◆ Exercise details
Wherever "agent" occurs in the entries, copy the line that holds it.

◆ Data records
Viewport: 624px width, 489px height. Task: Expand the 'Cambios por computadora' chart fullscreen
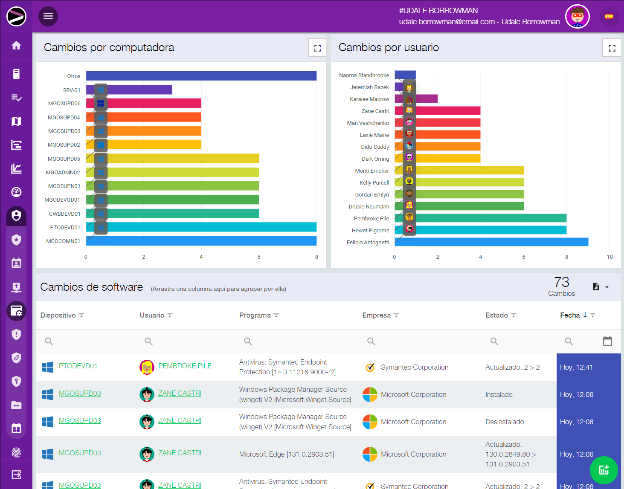tap(317, 48)
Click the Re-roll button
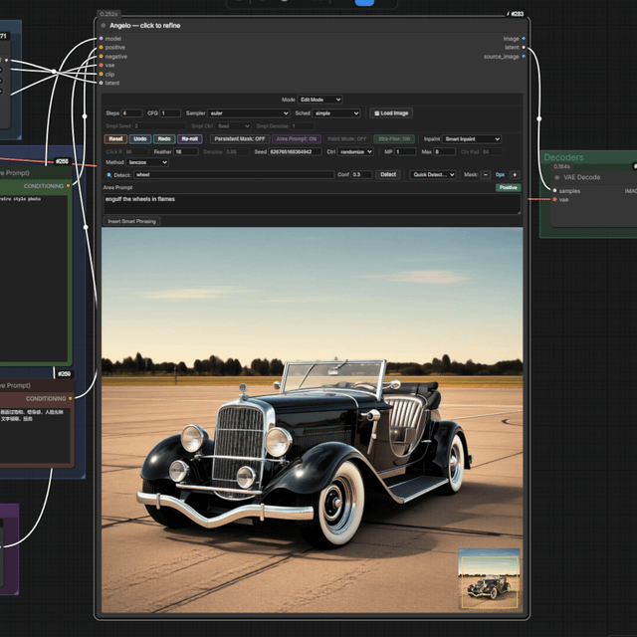The image size is (637, 637). tap(190, 139)
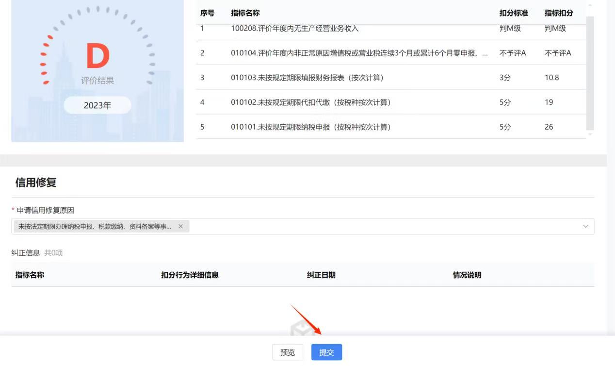Click the 纠正日期 column header
Screen dimensions: 615x366
click(321, 275)
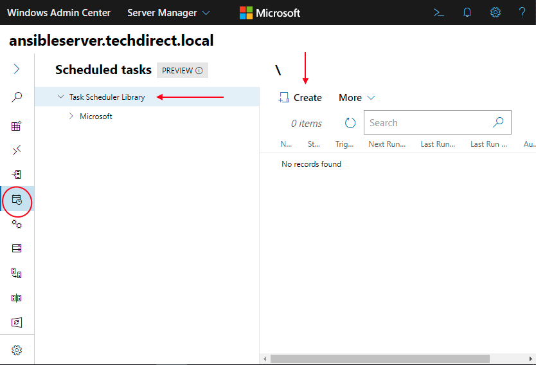Screen dimensions: 536x365
Task: Click the sidebar Settings gear at bottom
Action: point(17,350)
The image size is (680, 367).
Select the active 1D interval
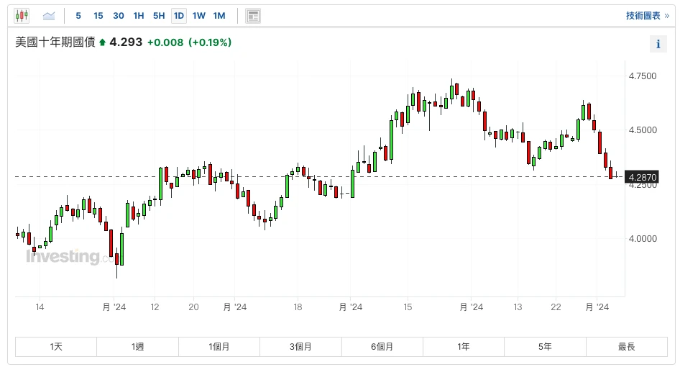pyautogui.click(x=179, y=15)
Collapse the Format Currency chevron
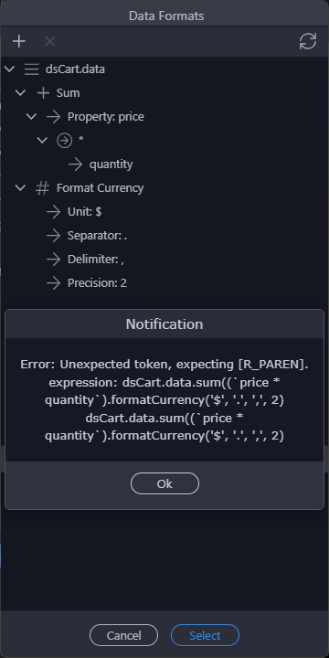The width and height of the screenshot is (329, 658). (x=20, y=188)
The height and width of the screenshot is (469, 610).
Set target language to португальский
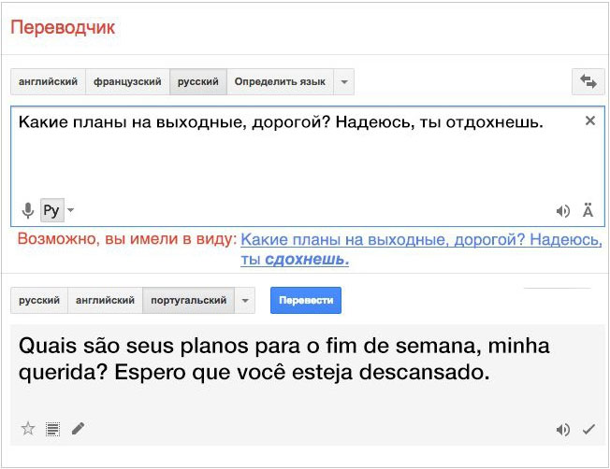(189, 300)
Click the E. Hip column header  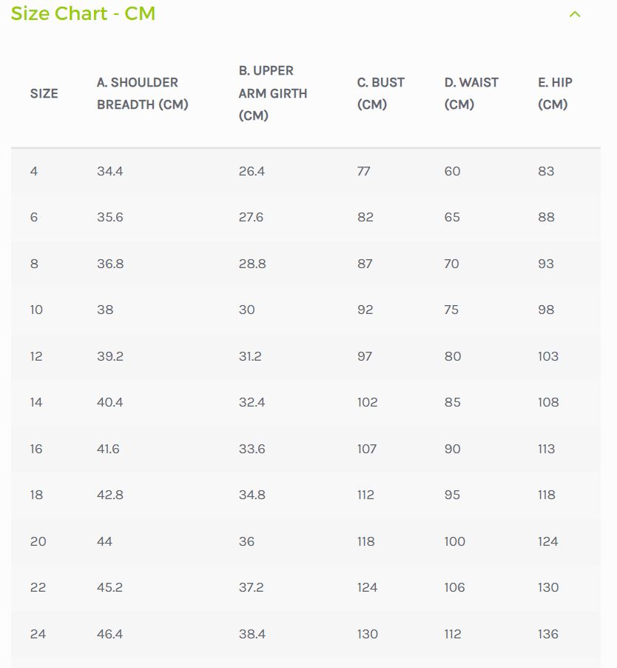point(555,93)
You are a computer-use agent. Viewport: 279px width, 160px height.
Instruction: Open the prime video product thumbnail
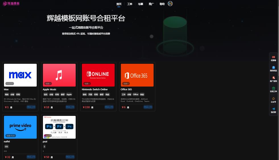click(x=20, y=127)
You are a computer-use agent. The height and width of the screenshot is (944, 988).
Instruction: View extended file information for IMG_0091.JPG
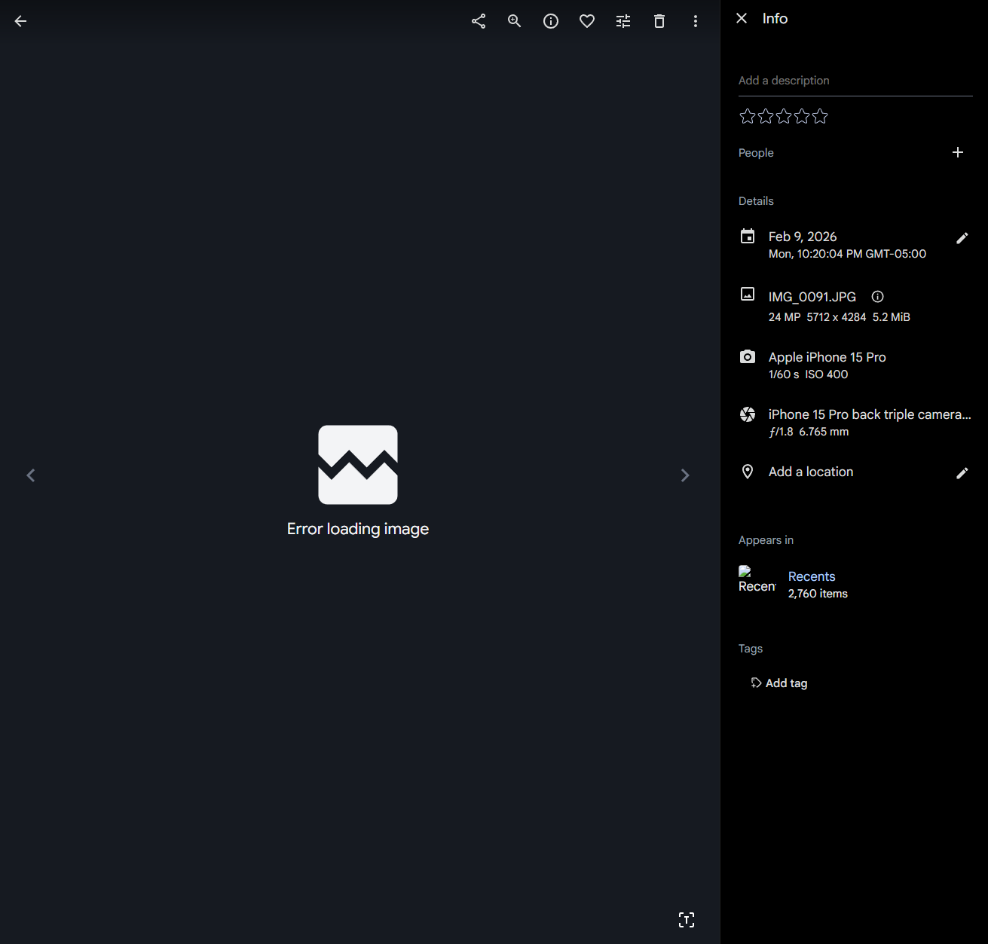pos(877,296)
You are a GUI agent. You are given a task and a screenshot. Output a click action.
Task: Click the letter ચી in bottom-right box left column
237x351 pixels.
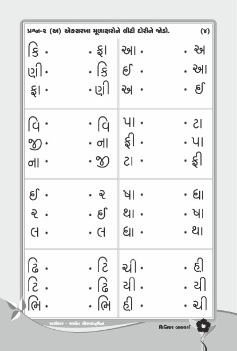(x=129, y=266)
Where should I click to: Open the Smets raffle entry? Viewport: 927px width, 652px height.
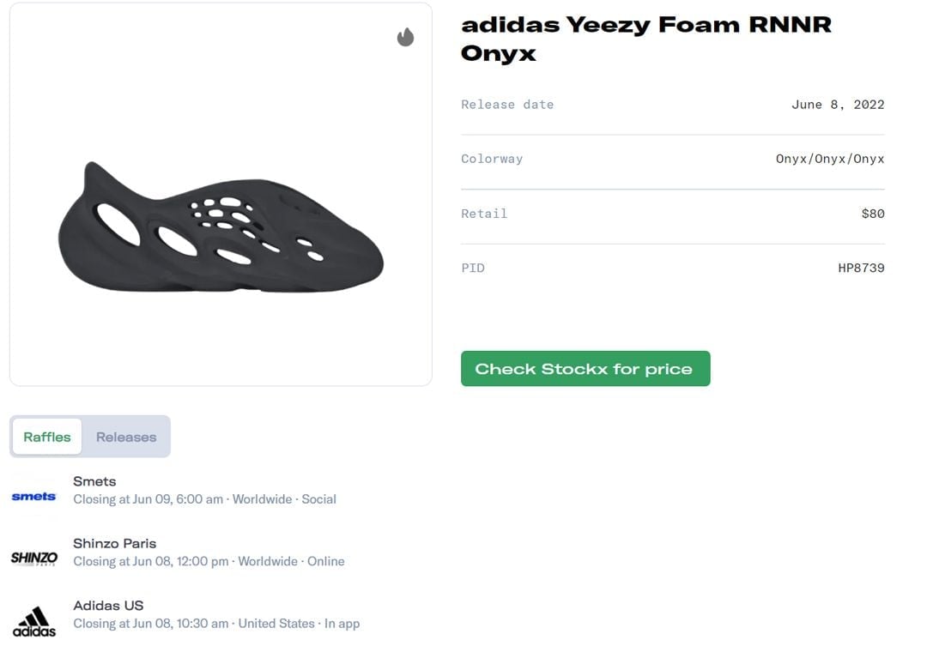(x=94, y=481)
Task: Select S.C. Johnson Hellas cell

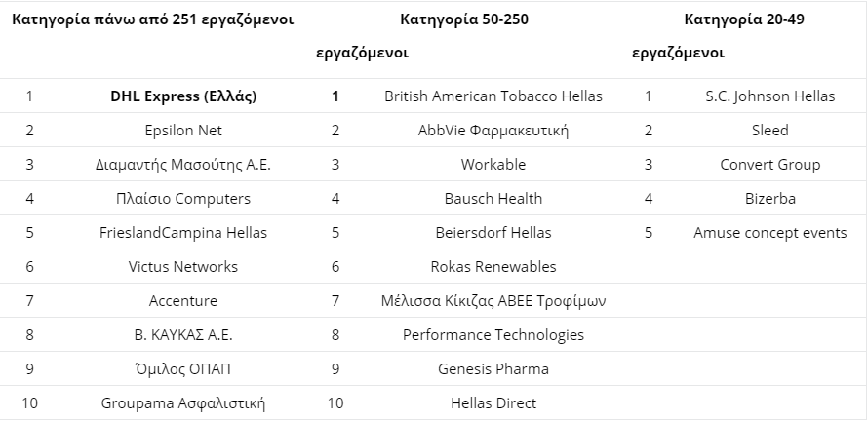Action: coord(770,96)
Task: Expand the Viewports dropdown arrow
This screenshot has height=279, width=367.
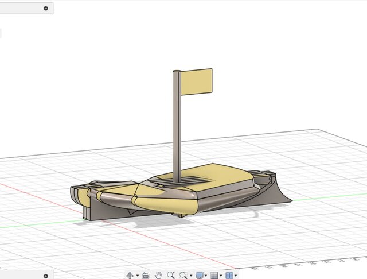Action: (236, 276)
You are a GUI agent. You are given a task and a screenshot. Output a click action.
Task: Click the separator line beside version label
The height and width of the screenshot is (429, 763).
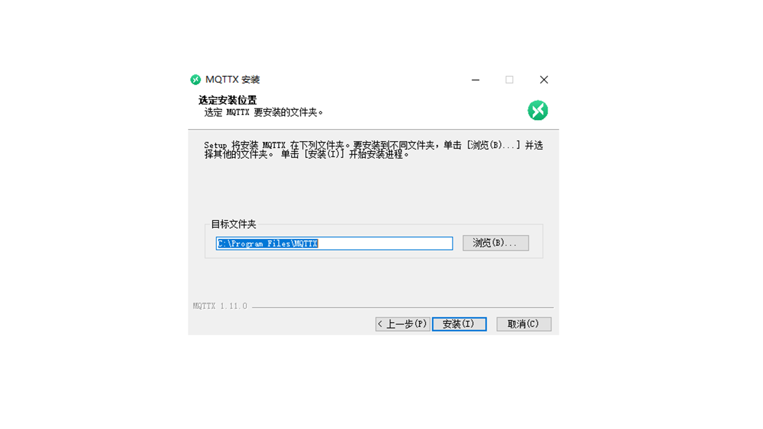pyautogui.click(x=403, y=307)
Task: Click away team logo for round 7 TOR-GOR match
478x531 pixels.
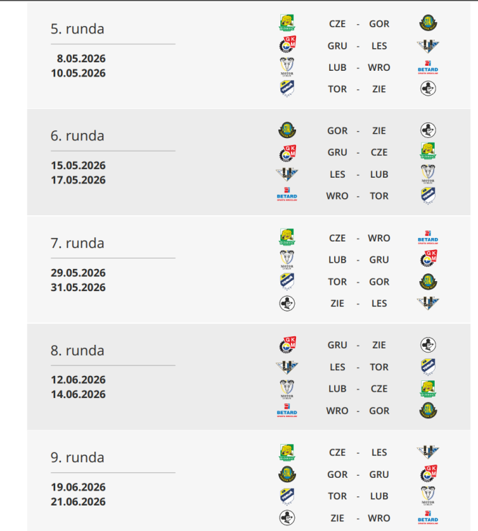Action: [x=428, y=282]
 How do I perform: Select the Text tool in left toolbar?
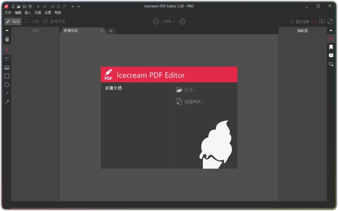click(x=7, y=59)
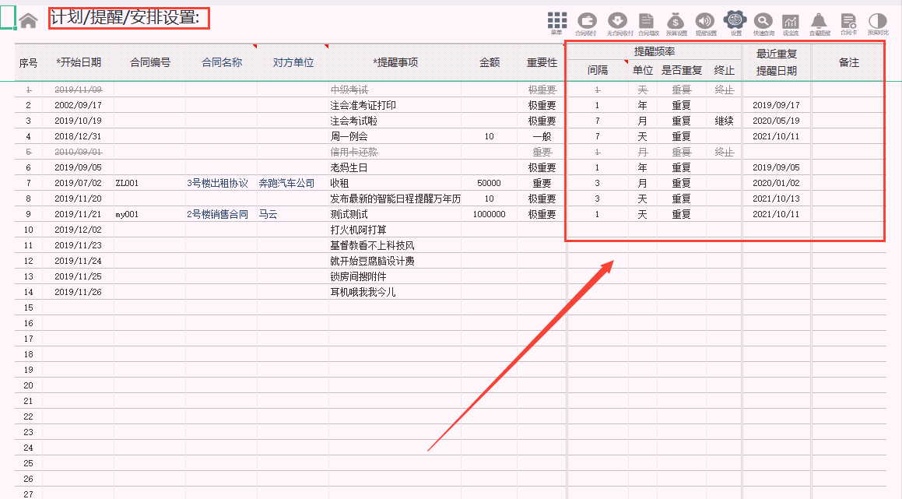This screenshot has width=902, height=499.
Task: Open the 菜单 grid icon
Action: coord(556,19)
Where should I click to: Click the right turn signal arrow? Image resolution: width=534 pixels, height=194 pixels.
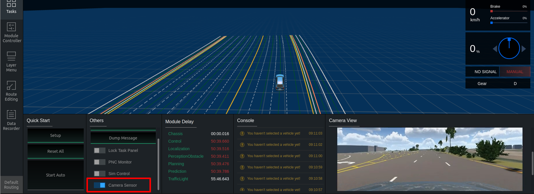(524, 49)
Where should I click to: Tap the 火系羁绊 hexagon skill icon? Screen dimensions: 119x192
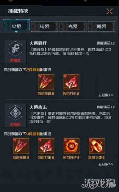pos(15,49)
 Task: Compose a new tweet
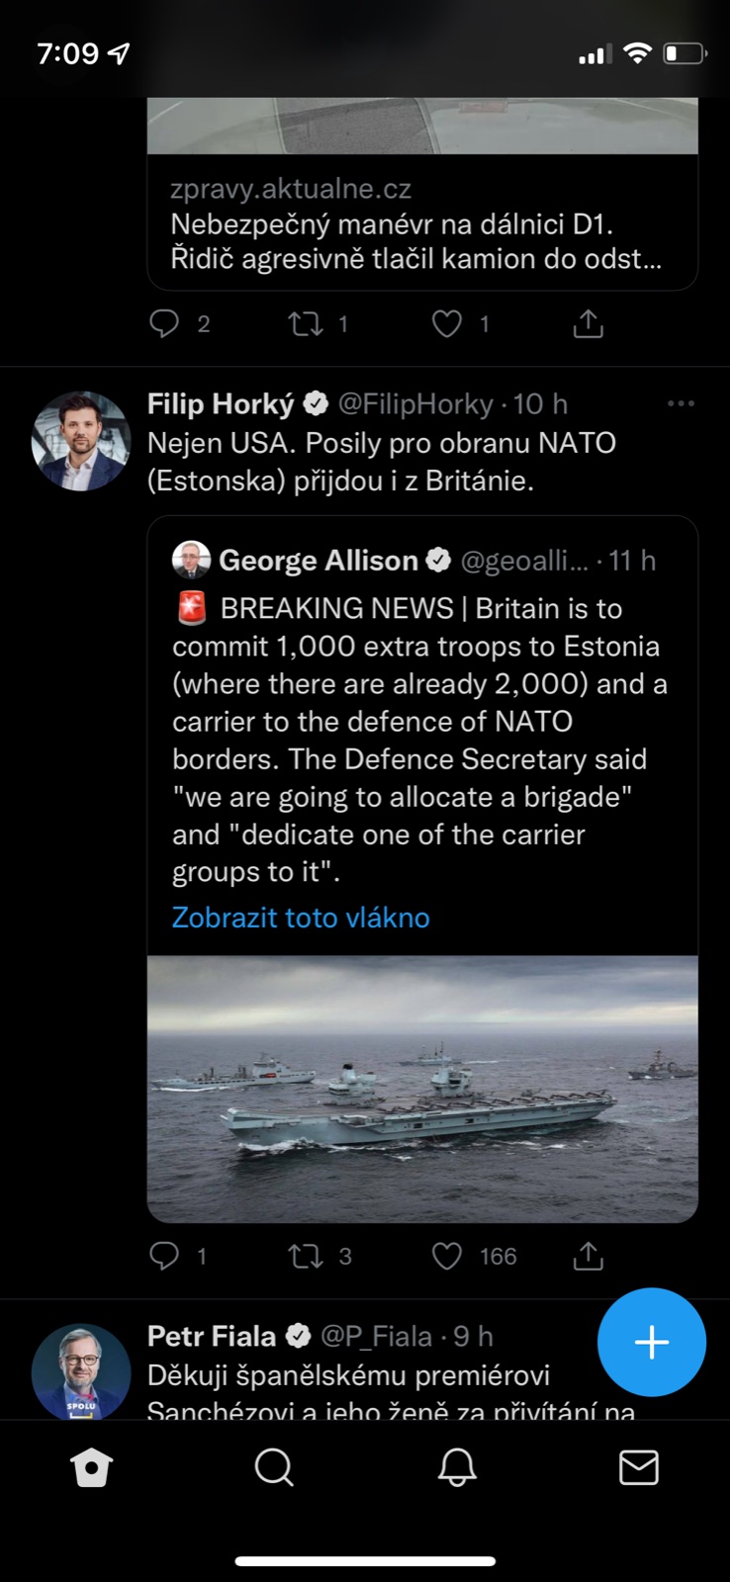(651, 1342)
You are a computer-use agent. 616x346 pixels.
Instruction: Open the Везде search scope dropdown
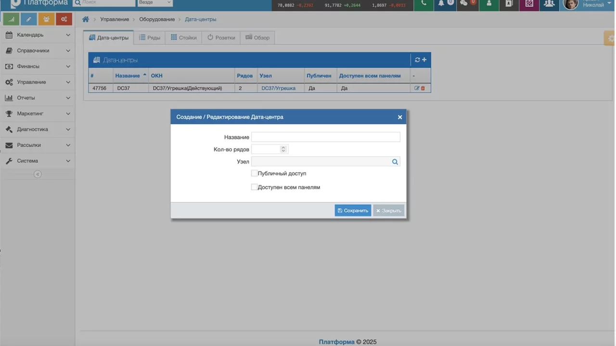tap(155, 3)
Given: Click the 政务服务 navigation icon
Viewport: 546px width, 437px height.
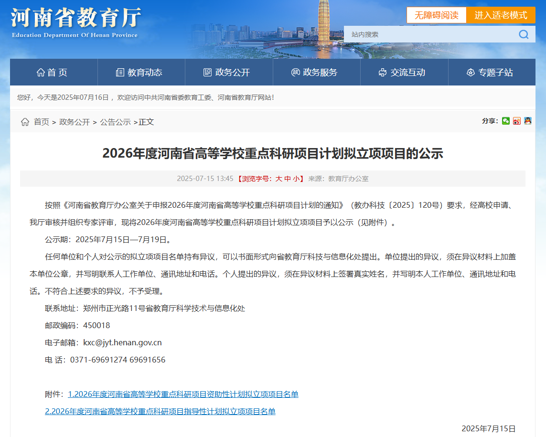Looking at the screenshot, I should (x=296, y=73).
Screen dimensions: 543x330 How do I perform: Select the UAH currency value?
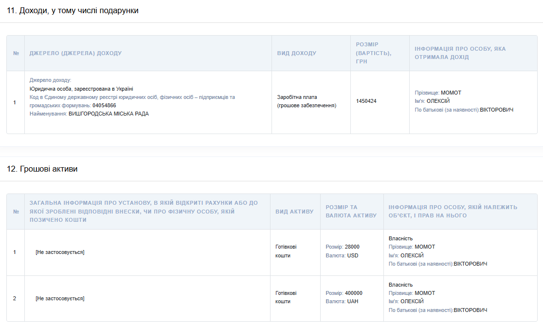[353, 302]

◆ Reply to the task
You are a computer-use agent. Viewport: 279px width, 160px height.
You are a computer-use agent. The height and width of the screenshot is (944, 988).
You are a GUI agent. You are given a task and a screenshot. Output a click action.
You are a GUI agent. You are given a task and a screenshot. Output a click action.
You are a computer-use agent. 616x346 pixels.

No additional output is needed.